Circuit Judge Joe Griffin has given preliminary approval to the settlement in the case against the search engine company, but at least 51 objections have been lodged over the agreement.

The two-day hearing begins Monday. Under the $90 million settlement — of which a third will be awarded to lawyers — thousands of advertisers worldwide will have a $60 million fund against which they can file a claim. No one will receive cash. Instead, the advertisers will receive advertising credits for future use with Google.

Lane's Gifts and Collectibles of Texarkana filed the lawsuit last year, alleging Google improperly charged advertisers for fraudulent Web site clicks that drove up advertising bills.

Advertisers say Google charged them for each click by a potential consumer that the advertisers allege were actually swindlers or mischief makers who repeatedly clicked on a link without a legitimate interest in the product or service.

Clicking on the ads, typically displayed at the top and sides of Web pages, triggered sales commissions even if the activity didn't lead to a sale.
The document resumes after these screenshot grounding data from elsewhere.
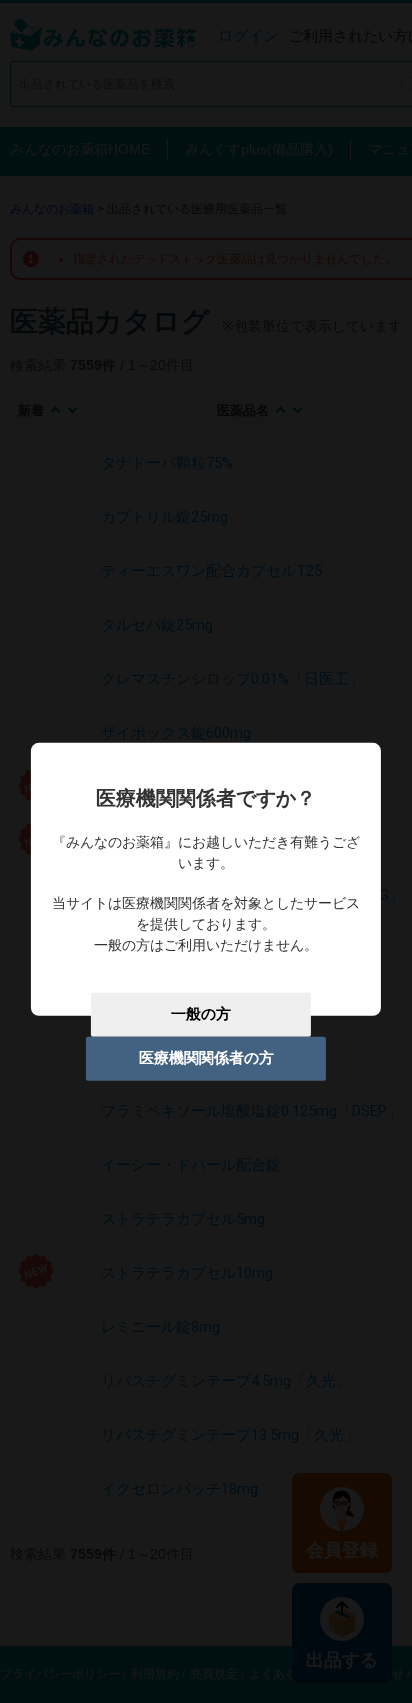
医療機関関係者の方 (206, 1058)
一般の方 (201, 1014)
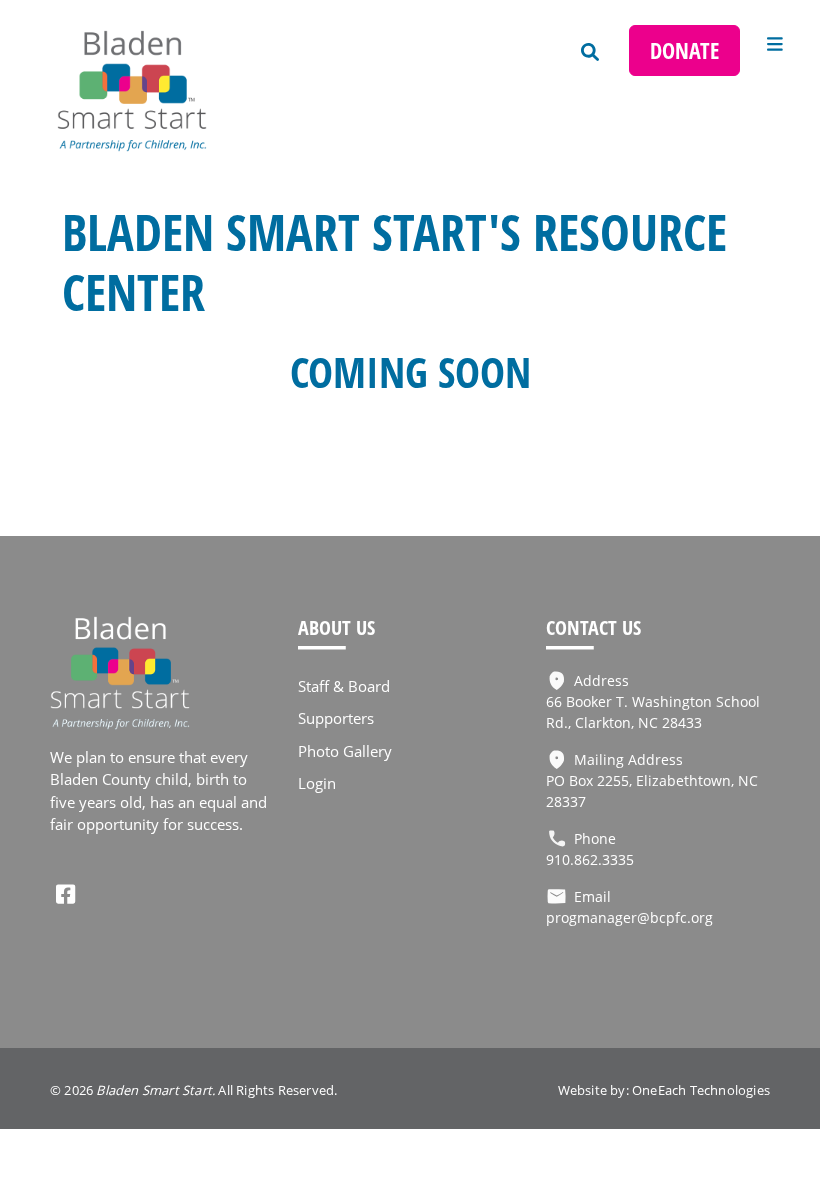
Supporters (336, 718)
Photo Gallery (345, 751)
Click fraud cropped up several years ago as a way to drain advertising budgets or funnel illicit revenue to Web sites that belong to Google's network.

An independent report filed in court last week said that while Google appears to be doing reasonably well protecting advertisers from scam artists preying upon Internet advertisers, it remains unclear how much the system is being bilked under the ruse.

Since 2001, the ads have generated nearly $16 billion in revenue for Google and its partners, turning the Mountain View, Calif.-based company into one of the world's most prized businesses.

In the lawsuit, some advertisers have said the settlement shifts the burden of proof to class members because they'd have to certify the number of bogus clicks.

Google's attorneys have said the settlement is fair.